With an upfront cost of about $350,000, an electric school bus costs three times as much as a diesel one. Some of that difference can be made up by savings on fuel and maintenance savings, not to mention the public money that’s available. That surge in funding has led to a spike in the number of electric school buses. While 485 new electric school buses hit the road in 2020, the number of new buses in 2023 was 3,267. If you count what school districts and private operators have committed to, there are over 12,000 electric school buses on the way. That’s about 2.5 percent of the total number needed to replace the nation’s fleet of diesel school buses.
Despite what you may have read, all of this money does not make electric school buses free. An EPA internal watchdog report last year said that school districts don’t have a problem buying electric buses, but they do have a problem finding enough power from the grid to charge them. The available federal rebates for electric school bus purchases typically do not include the cost of upgrading the local utility infrastructure, including new transformers and more transmission lines, which can take nine months to two years to install.
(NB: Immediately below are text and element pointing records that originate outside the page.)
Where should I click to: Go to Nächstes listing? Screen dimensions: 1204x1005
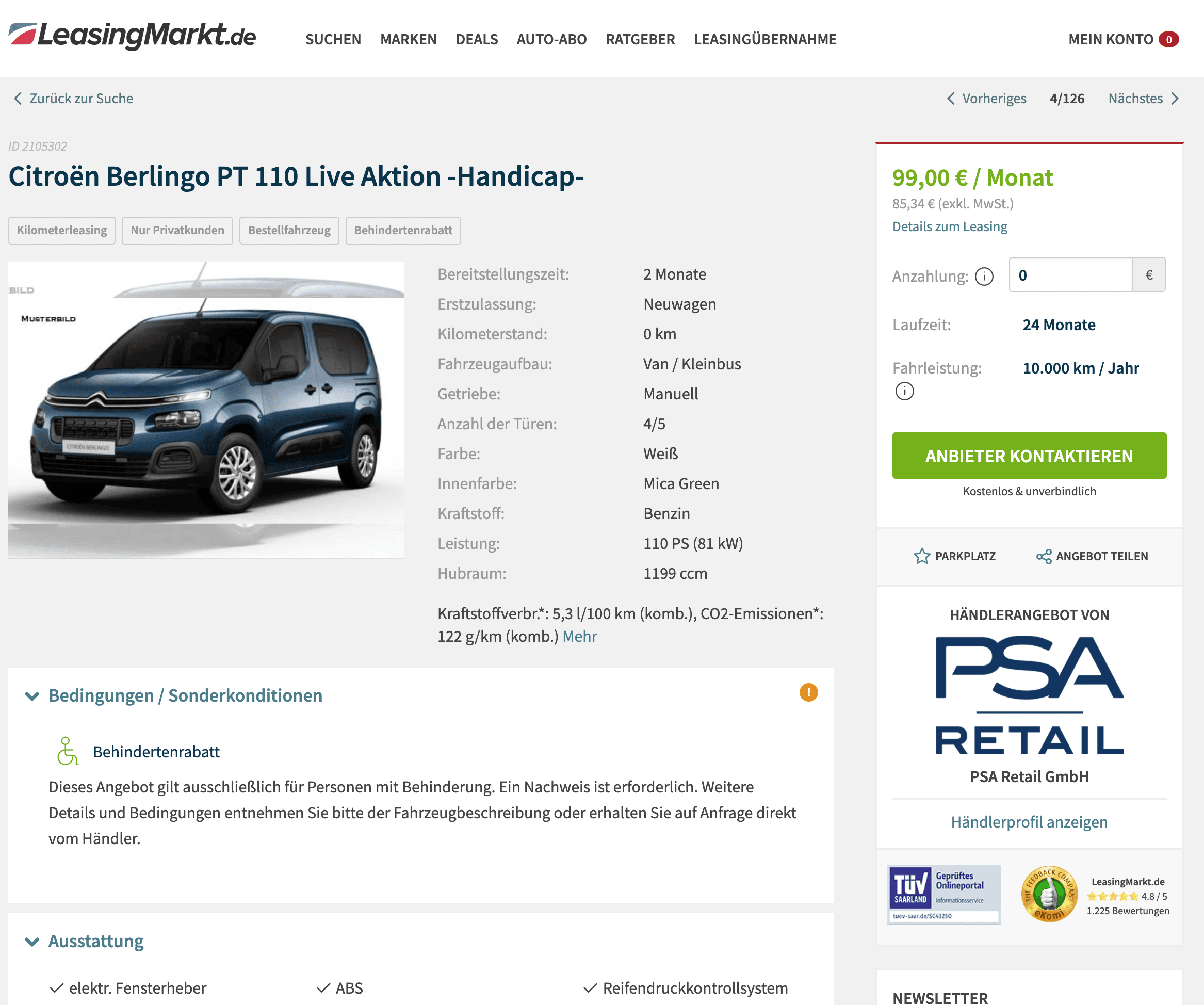1143,99
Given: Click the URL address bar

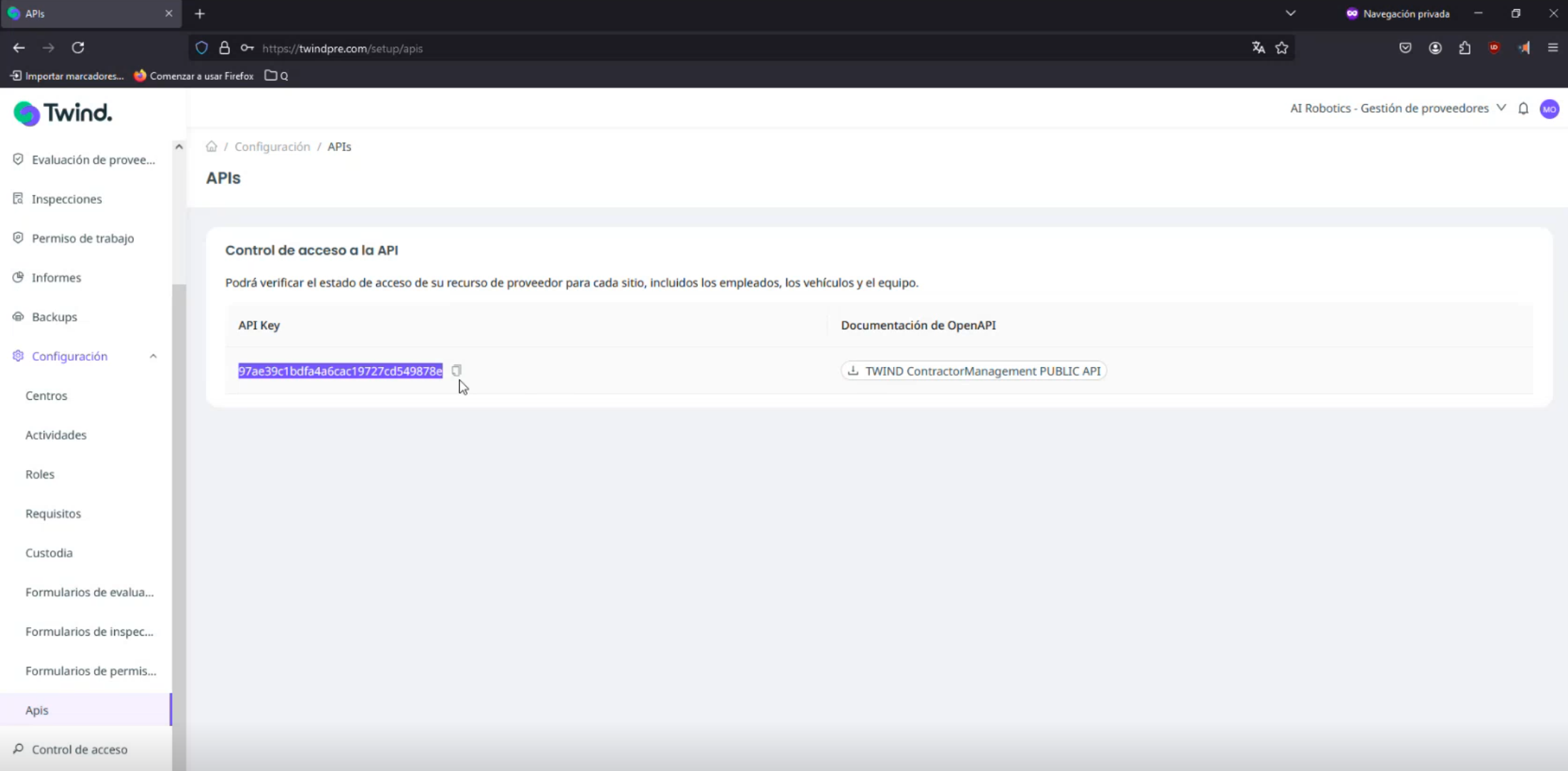Looking at the screenshot, I should 713,48.
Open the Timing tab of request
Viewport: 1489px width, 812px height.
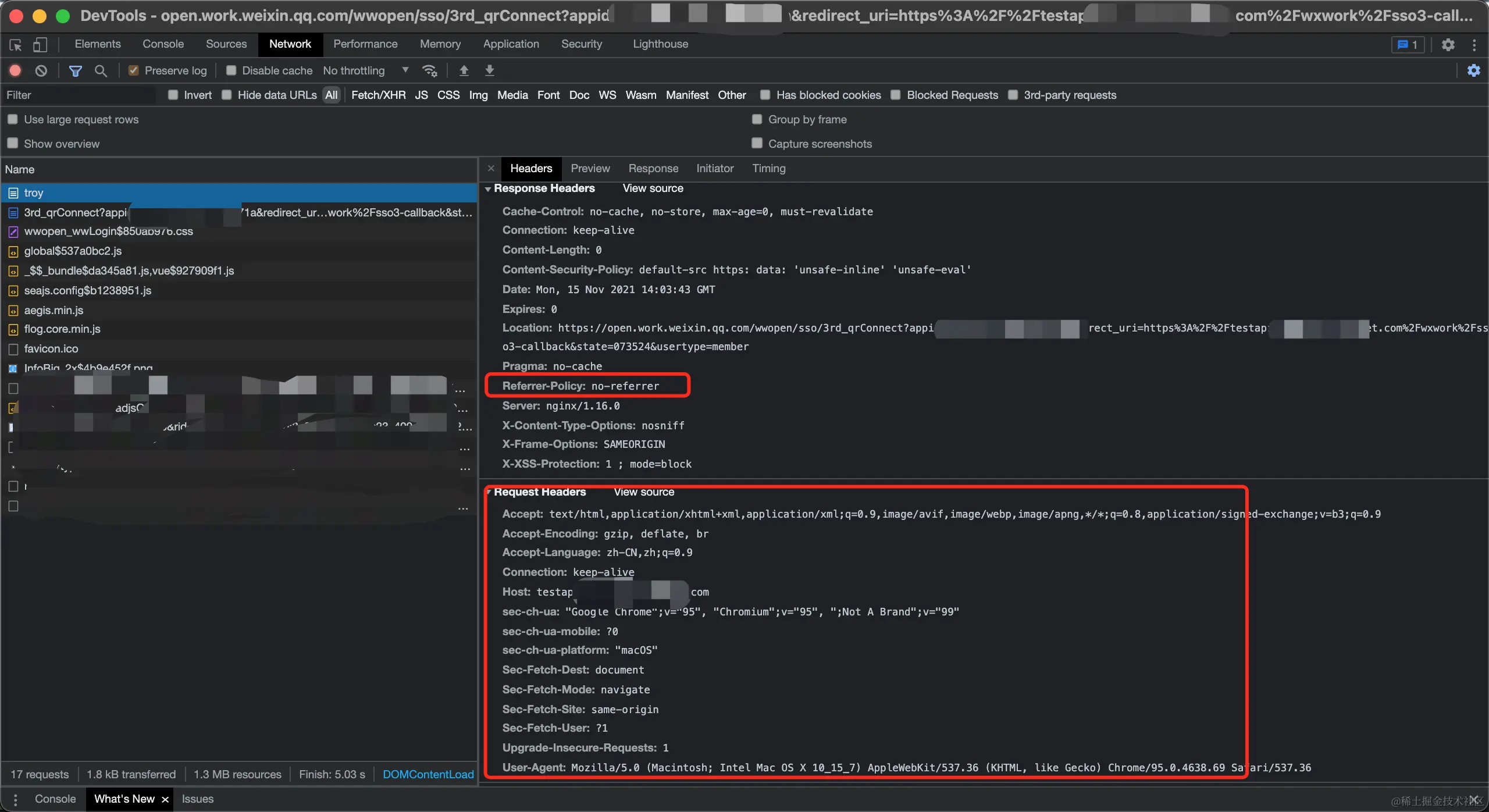[x=768, y=169]
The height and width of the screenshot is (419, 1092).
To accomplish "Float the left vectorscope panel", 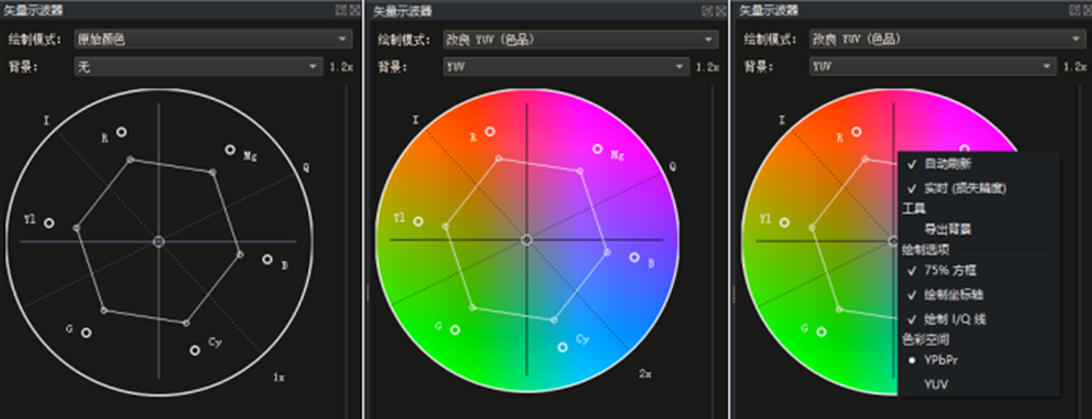I will (341, 10).
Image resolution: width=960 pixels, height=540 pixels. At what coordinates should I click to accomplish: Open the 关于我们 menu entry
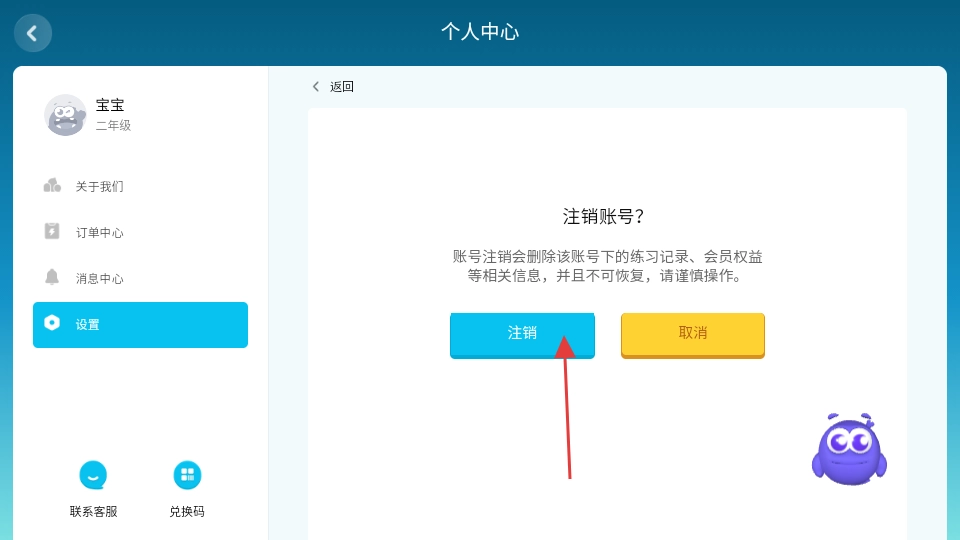click(100, 186)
Still, by the end of the decade, you can expect to see thousands more electric school buses on the road. The big question then is whether kids will ride them.
While nearly 40 percent of kids rode to school on a bus as recently as 2009, ridership has been on the decline for a number of different reasons, including a bus driver shortage and increasing suburban sprawl pushing schools to the edge of town instead of the middle where children can walk to school.
That’s turning school pick-up lines into a hellscape of idling cars and SUVs spewing their own emissions onto the sidewalk, where the kids wait for their parents. Just imagine if they could spend that time talking to their friends on a quiet, new electric school bus breathing fresh, clean air instead.